You also won’t have to worry about any lingering smells or spilling food on the upholstery. Keep indoor food preparation to strictly salads or a bowl of Weetbix!
#4 - Find Some Shade
If you don’t want to get sunburnt, you’ll stay in the shade. The same principle applies to caravans. It’s a good idea to set up in a shaded area when possible. A large tree can provide useful shelter and filter out the intense rays of the sun.
Ideally, you want the tree to be on the western side of the van to provide protection during the hottest part of the day.
You can’t always choose your site at a campground, but if you can, do your best to find one with some shade.
#5 - Keep The Sun Out
It’s possible to take the previous step even further by installing blackout blinds. This is more of an investment but if you use your van regularly during the hottest times of the year, it’s worthwhile.
In any case, some people sleep better in total darkness so they may be useful all year round.
#6 - Upgrade Insulation
If you’re new to the world of home improvement, then this may seem counterintuitive. However, it’s important to remember that insulation isn’t just about making your van or home warmer. Of course, this is a function, but insulation also protects your RV from the sun’s heat by adding a barrier.
It’s easier for heat to seep through thin walls than strong insulation.
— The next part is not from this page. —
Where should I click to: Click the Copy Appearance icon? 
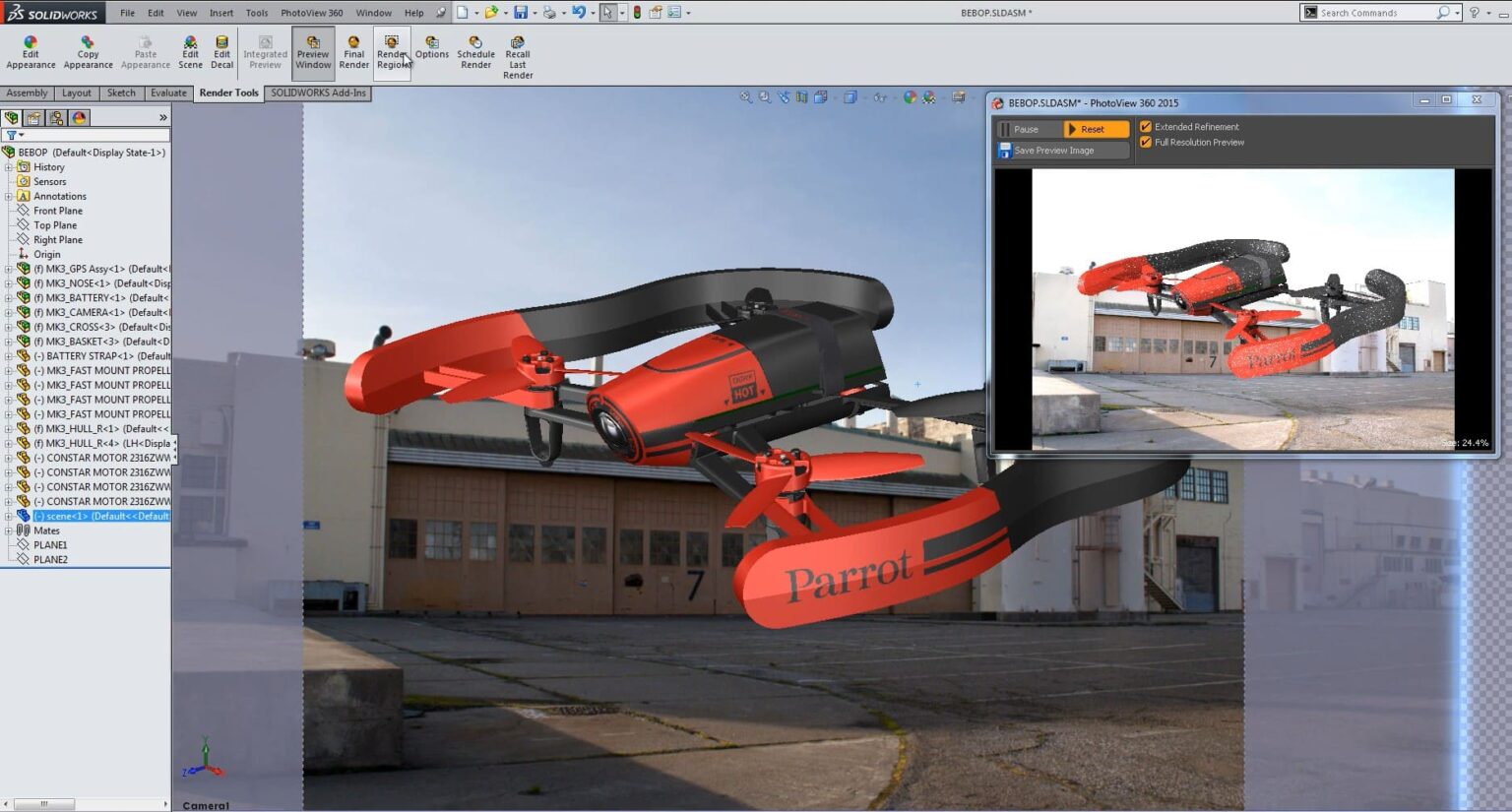[x=88, y=52]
Most vans already have roof insulation but you may need to add it to your walls for full protection.
Consider putting a coat of insulating paint on your van too because this adds an extra layer of defense from the sun’s rays.
#7 - Awnings
As we said, the simplest way to avoid overheating in your camper is to not be inside it. Awnings let you side outside and enjoy the breeze (if there is any!).
Caravan awnings come in a variety of different forms so let’s take a look at some of your options:
These days it’s easy to buy a van with a preinstalled rollout awning. However, many dealerships will also retrofit one for you.
They’re extremely easy to use and provide excellent shade during the day. The main setback is that the price increases with the size and quality of your awning.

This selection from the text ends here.